HU: Unpleasant GDP surprise
This morning, the CSO published its flash estimate for the first quarter GDP. The actual data brought another unpleasant surprise. In spite of the expected tiny growth, the economy fell by 0.2 percent again on a quarterly basis. On an annual basis, the raw data showed stagnation, while seasonally and calendar-adjusted and balanced data indicated a 0.4 percent decline in economic performance in January-March.
The "zigzag" performance that has been ongoing since 2022 - where each quarter's rise is followed by another decline or declines, and the economy cannot sustain an improving trajectory - continued at the beginning of this year, indicating weak underlying processes and structural problems.
Details are not yet known; they will be published on June 3. The office's preliminary statement was rather brief: The total performance of services positively affected gross domestic product. Industry and construction slowed the economic performance. In other words, the trend characteristic of previous quarters did not change: the weak performance of the production sectors was somewhat offset by services, but this alone proved insufficient for better data.

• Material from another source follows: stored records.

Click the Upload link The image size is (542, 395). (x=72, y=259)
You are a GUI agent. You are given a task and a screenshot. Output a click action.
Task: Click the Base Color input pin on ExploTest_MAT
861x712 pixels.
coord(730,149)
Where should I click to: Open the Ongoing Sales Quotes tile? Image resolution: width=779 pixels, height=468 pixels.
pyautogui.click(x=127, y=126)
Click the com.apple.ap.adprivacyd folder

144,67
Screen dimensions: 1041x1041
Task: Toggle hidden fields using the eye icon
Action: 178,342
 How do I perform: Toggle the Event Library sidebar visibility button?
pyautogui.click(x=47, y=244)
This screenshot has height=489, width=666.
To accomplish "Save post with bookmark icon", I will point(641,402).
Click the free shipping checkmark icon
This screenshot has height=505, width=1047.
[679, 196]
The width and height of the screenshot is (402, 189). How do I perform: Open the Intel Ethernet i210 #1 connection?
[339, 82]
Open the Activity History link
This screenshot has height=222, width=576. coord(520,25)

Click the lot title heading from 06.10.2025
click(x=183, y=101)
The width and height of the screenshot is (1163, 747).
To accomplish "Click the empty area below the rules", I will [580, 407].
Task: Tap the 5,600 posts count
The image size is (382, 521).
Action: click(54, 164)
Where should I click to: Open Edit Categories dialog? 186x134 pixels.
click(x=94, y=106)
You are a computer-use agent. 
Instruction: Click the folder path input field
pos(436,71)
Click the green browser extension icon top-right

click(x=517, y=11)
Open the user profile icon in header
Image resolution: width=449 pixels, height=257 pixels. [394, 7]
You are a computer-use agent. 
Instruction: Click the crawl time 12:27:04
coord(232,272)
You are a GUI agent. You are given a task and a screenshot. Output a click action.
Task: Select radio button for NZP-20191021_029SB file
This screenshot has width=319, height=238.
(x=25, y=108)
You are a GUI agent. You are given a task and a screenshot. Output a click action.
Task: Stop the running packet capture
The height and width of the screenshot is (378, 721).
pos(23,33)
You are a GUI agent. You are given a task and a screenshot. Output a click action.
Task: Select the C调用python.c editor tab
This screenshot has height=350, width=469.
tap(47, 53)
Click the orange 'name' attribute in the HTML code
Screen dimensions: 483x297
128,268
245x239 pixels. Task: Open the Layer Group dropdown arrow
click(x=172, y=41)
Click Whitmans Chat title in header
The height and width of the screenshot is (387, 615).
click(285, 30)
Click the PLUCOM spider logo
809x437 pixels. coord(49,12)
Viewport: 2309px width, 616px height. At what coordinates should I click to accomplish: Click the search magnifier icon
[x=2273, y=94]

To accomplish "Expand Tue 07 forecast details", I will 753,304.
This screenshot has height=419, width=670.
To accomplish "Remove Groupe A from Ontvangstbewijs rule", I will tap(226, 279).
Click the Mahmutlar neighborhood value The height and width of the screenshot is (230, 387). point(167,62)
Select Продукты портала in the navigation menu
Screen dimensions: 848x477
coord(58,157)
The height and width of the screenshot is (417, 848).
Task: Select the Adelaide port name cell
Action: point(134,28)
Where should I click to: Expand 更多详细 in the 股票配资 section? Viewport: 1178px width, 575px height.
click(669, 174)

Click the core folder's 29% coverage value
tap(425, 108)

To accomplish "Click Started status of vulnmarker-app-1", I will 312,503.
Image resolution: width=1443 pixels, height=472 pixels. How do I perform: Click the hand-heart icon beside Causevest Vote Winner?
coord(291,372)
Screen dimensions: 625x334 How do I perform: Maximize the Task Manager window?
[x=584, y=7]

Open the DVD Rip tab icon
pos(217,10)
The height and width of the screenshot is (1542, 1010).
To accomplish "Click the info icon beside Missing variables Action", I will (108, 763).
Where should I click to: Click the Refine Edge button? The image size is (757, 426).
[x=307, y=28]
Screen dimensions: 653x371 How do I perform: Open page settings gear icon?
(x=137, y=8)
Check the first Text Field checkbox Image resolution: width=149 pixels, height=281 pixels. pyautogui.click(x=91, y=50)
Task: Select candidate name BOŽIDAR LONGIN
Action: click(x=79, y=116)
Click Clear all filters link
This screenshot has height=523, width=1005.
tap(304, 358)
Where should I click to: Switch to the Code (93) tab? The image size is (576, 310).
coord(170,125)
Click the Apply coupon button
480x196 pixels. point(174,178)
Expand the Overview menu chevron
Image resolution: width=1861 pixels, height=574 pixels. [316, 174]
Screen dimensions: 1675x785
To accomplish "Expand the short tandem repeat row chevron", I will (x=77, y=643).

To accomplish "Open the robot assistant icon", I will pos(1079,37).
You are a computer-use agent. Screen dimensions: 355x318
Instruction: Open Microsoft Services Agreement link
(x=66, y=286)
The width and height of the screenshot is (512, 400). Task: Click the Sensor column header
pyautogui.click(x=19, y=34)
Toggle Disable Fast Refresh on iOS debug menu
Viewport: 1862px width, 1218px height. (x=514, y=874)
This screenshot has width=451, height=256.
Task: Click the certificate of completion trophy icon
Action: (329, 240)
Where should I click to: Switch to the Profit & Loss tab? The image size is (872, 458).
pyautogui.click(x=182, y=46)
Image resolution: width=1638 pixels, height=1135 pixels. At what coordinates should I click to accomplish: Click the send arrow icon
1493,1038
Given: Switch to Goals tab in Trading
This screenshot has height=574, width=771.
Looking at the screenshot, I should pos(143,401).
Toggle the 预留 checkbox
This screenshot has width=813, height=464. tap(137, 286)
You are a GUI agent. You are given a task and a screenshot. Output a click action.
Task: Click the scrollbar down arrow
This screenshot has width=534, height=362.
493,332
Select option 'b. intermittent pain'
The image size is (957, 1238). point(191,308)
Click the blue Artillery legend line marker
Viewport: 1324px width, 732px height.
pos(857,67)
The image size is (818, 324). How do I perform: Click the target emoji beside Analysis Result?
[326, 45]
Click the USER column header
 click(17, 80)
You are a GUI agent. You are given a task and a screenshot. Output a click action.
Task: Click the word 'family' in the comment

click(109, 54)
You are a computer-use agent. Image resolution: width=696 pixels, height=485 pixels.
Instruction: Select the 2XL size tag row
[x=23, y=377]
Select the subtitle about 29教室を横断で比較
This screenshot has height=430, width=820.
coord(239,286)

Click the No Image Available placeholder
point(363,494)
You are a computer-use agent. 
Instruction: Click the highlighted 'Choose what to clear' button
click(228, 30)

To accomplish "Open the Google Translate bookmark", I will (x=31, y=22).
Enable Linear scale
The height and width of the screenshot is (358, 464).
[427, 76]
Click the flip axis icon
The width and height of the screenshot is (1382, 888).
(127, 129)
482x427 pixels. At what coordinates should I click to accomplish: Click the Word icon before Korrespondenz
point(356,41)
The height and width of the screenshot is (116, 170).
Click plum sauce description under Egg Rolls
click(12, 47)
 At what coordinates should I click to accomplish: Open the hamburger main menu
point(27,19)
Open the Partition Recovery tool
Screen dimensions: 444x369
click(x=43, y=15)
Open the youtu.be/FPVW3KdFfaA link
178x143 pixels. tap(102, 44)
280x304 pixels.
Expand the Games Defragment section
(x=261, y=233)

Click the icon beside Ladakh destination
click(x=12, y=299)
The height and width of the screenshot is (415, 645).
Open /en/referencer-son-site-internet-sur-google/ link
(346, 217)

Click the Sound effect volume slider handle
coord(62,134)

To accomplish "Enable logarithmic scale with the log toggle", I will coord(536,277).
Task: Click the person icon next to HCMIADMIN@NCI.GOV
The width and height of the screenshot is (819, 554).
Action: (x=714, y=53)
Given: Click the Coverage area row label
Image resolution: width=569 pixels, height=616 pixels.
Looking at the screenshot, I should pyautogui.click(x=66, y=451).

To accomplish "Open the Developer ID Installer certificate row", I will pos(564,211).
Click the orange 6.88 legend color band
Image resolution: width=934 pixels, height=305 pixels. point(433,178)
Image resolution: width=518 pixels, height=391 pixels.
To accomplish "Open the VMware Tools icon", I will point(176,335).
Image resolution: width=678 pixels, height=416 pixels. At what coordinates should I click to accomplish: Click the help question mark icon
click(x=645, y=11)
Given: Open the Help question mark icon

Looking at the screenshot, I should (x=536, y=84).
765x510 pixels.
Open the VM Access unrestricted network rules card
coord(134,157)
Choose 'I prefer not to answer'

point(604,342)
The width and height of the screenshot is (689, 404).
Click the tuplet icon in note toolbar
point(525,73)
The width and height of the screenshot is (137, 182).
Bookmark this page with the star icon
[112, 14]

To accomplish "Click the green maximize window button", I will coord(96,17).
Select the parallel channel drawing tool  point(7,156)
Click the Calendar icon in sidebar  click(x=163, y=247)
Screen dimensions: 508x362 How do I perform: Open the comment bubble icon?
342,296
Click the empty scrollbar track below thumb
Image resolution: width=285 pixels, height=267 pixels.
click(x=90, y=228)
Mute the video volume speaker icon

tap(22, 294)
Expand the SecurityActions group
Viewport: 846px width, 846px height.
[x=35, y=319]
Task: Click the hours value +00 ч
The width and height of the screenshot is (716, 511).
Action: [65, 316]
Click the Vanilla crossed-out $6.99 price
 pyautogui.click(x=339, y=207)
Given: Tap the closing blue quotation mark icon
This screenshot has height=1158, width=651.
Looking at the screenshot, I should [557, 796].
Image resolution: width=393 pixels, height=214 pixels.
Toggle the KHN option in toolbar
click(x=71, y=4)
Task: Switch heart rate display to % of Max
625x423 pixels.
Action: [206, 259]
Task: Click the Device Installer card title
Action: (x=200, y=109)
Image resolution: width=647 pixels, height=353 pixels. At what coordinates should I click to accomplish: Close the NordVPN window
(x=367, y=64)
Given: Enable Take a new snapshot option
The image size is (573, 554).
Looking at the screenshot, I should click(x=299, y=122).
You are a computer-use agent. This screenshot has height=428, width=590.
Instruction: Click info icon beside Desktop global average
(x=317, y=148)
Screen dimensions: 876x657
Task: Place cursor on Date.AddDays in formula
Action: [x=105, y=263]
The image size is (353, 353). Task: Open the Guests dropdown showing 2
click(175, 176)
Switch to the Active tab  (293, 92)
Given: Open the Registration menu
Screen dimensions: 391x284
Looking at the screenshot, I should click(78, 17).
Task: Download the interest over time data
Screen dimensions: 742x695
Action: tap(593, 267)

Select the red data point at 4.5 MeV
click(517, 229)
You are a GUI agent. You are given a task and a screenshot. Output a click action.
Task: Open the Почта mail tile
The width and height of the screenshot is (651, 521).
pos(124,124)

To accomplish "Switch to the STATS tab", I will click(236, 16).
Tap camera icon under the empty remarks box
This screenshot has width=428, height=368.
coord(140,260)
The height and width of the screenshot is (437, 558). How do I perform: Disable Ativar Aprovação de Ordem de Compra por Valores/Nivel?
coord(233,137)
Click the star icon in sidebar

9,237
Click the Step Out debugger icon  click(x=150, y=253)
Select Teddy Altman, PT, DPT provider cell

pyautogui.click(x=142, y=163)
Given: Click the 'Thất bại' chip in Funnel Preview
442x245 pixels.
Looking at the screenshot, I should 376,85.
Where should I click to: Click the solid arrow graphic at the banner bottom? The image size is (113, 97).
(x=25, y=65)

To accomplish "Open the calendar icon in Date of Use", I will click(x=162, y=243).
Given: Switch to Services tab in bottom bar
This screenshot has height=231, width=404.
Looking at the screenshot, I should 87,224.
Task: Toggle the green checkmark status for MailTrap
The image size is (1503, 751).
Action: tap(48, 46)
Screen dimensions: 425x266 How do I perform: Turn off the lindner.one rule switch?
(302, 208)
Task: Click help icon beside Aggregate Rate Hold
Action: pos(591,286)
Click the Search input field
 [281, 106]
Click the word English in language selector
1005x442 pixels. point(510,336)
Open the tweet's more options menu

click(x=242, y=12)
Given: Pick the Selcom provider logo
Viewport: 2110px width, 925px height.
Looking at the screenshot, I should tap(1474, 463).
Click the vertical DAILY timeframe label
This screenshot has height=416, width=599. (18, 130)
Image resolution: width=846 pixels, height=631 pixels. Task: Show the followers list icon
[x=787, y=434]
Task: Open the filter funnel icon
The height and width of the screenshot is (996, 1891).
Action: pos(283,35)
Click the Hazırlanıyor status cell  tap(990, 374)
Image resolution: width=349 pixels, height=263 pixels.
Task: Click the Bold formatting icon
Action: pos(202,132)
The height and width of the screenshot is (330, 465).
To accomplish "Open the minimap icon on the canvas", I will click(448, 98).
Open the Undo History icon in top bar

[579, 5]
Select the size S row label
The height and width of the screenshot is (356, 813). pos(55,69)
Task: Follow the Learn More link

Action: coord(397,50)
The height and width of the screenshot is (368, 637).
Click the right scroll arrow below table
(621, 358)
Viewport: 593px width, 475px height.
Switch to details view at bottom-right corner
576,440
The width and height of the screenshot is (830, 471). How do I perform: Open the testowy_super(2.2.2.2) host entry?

This also suggests on the final use side, household consumption - which is still driven primarily by the still positive real wage index - could only have supported growth. Low business confidence probably led to further declines in investments, while the weakness of external markets suggests unfavorable export data. Moreover, this data does not yet include the possible negative effects of the trade war, which pose further downward risks to GDP in the coming quarters. We will put our current 1,7 percent annual GDP growth forecast under revision.